Organizer Evelyn Milavksy, who is closing out her time with the organization, said all funds generated from the bake sale with be matched by the OXO Childhood Cancer Foundation, an affiliate of Cookies for Kids’ Cancer.
Matches are coordinated through the Good Cookie Challenge, an initiative to encourage participants to generate more donations.
She added there will be cookies such as sugar, chocolate chip, double chocolate, among others, as well as brownies, Rice Krispies treats, cakes and other baked items for sale.

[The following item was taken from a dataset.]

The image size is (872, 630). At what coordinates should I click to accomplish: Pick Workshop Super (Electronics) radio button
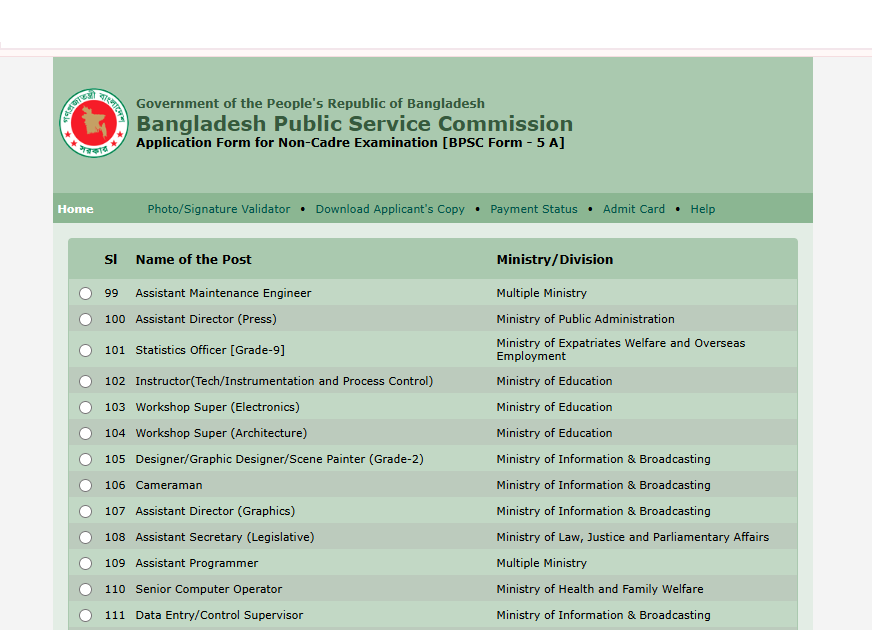tap(85, 407)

“My favorite [type of cookie] is probably sugar because they’re so simple and under-appreciated and overshadowed by chocolate chip,” Milavsky said.
Cookies for Kids’ Cancer started in 2008 after Larry and Gretchen Witt learned of the cancer diagnosis of their son Liam. In response, they sold 96,000 cookies to offset Liam’s medical expenses.
The National Cancer Institute estimates there will be 11,060 new cases of cancer in children from birth to 14 years old this year. The institute also said pediatric cancer is the leading cause of death from disease in children.
“I’m fortunate that I didn’t have to go through that as a kid,” Milavsky said. “The goal is to create a world where no kid has to experience getting their childhood taken away from that fight and give other kids an opportunity to be a kid.”
The 16-year-old said she started doing the fundraisers 10 years ago after receiving cooking lessons from her mom and wanting to use them to give back to other people.
With this year being her last year to participate in the bake sale, Milavsky said it’s “sad” to end her term, but it’s needed as her bake sale continues to grow each year and she’s nearing college.
“[The organization] symbolizes a lot of hope and progress in our society,” she said. “They’ve been able to raise money for clinical trials and you can see what their work – and my work – has done for kids all over the world.”
According to its website, Cookies for Kids’ Cancer has raised more than $15 million, funding 100 pediatric cancer research grants, which funded 37 new treatments in clinical trials, since 2008.
To make a digital donation to Milavksy’s fundraiser, visit www.CookiesForKidsCancer.org/Fundraiser/Mantua10. To start a bake sale or a fundraising event for the organization, visit its website and click “Get Started.”
“The main thing is to promote our hopeful message in creating a better life for the kids diagnosed with pediatric cancer every year,” she said.